The swelling of penile shaft subsided following antibiotics and removal of both corporal implants. The discharge from the perineal fistula gradually decreased over a period of eight months. However, the urine leakage from the fistula persists and is significant when the patient is lying on his bed.

Discussion

Infection rate of a penile prosthesis in the general population is two per cent [4]. In contrast, the rate of infected prostheses in the spinal cord injury population is seven per cent [5]. This patient developed infection of penile prostheses 29 years after implantation. Diabetes mellitus, phimosis, balanitis, and periurethral abscess arising from urethral false passage contributed to the penile infection spreading to and involving the prostheses in this patient.

Spinal cord injury patients with indwelling urethral catheters are at high risk for erosion of urethra by semi rigid prosthesis. Among the 53 patients, 14 of the 61 semi rigid devices (8 reimplantations) were lost secondary to erosion (23%) [5]. Indwelling urethral catheter and clean intermittent catheterisations cause most of these complications [6]. In nine patients with indwelling urethral catheter or who were using intermittent catheterisation and who had undergone implantation of penile prosthesis, urethral erosion was a late complication and occurred in 56% (five of nine) cases [1]. This patient had urethral catheter drainage for 24 years without a problem. However, misplacement of the Foley catheter and repeated inflation of the Foley balloon in the urethra contributed to erosion of urethra by the prostheses at the level of verumontanum.

An indwelling urethral catheter or urethral instrumentation results in excessive friction and the compression of the urethra results in decreased blood flow to the mucosa. An indwelling urethral catheter predisposes to periurethral bacterial colonisation and produces inflammation; subsequent compromise in the calibre of the urethra enhances the likelihood of friction between the indwelling catheter and the urethra [1]. In this patient, repeated misplacement of the catheter and inflation of the Foley balloon in the urethra together with recurrent infection of penile soft tissue resulted in infection of the prostheses and erosion of urethra at the level of verumontanum.
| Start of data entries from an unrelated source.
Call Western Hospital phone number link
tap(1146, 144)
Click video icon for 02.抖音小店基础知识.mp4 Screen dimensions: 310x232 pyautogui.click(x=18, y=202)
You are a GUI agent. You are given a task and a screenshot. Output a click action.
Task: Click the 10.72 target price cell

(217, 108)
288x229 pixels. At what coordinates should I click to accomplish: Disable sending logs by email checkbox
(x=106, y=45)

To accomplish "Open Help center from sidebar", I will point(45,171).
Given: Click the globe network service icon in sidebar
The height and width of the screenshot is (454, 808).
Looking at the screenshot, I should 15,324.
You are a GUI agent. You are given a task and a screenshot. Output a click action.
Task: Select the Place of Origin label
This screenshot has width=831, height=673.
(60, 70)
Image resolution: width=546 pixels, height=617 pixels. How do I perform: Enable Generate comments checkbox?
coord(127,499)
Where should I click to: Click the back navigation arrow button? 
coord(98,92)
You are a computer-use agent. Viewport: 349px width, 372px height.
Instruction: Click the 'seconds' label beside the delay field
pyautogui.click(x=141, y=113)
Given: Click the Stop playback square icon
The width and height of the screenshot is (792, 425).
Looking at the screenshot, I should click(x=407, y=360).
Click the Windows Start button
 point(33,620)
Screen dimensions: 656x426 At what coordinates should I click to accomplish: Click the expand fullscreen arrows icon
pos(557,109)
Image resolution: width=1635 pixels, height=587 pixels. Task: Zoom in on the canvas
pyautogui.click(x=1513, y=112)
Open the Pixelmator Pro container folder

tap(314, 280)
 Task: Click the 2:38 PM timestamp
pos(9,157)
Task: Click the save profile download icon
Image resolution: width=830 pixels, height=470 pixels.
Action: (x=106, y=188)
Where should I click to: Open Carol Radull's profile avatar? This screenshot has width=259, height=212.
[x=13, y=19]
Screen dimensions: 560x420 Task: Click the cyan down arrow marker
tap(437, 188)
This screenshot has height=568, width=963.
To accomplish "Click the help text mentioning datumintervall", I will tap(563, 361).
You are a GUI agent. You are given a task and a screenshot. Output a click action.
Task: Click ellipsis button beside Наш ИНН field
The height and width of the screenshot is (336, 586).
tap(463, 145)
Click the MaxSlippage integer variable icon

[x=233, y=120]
These complications might have been prevented if suprapubic cystostomy had been performed earlier.

Learning points

  • Urethral catheterisations in spinal injury patients especially in those with sphincter spams, previous sphincterotomy or resection of the bladder neck or the prostate, should be performed by experienced clinicians to prevent complications such as urethral false passage or misplacement of the Foley balloon in the membranous/bulbar urethra.

  • In patients in whom the balloon of Foley catheter had been inflated in the urethra, subsequent catheterisations should be performed with cystoscopy and a guide wire to ensure that the Foley catheter is inserted into the bladder.

  • When a medical device is implanted in a spinal cord injury patient, the medical team should discuss possible late complications of the implant such as malfunction with the patient. In this patient, the bladder stimulator failed to function, and this required a major change in the method of bladder management.

  • When this patient underwent implantation of penile prostheses, he was using the bladder stimulator and a penile sheath. Subsequently, this patient could not empty his bladder with the bladder stimulator because of its malfunctioning. Malfunction of the stimulator necessitated the use of an indwelling urinary catheter. It is crucial to inform patients and document in the notes of possible catheter-related complications of penile prostheses. Awareness of possible erosion of the urethra by penile prostheses when indwelling urethral catheters are used for a long period would have influenced the medical team and the patient to consider other methods of bladder drainage promptly and this mishap of urethral erosion could have been prevented.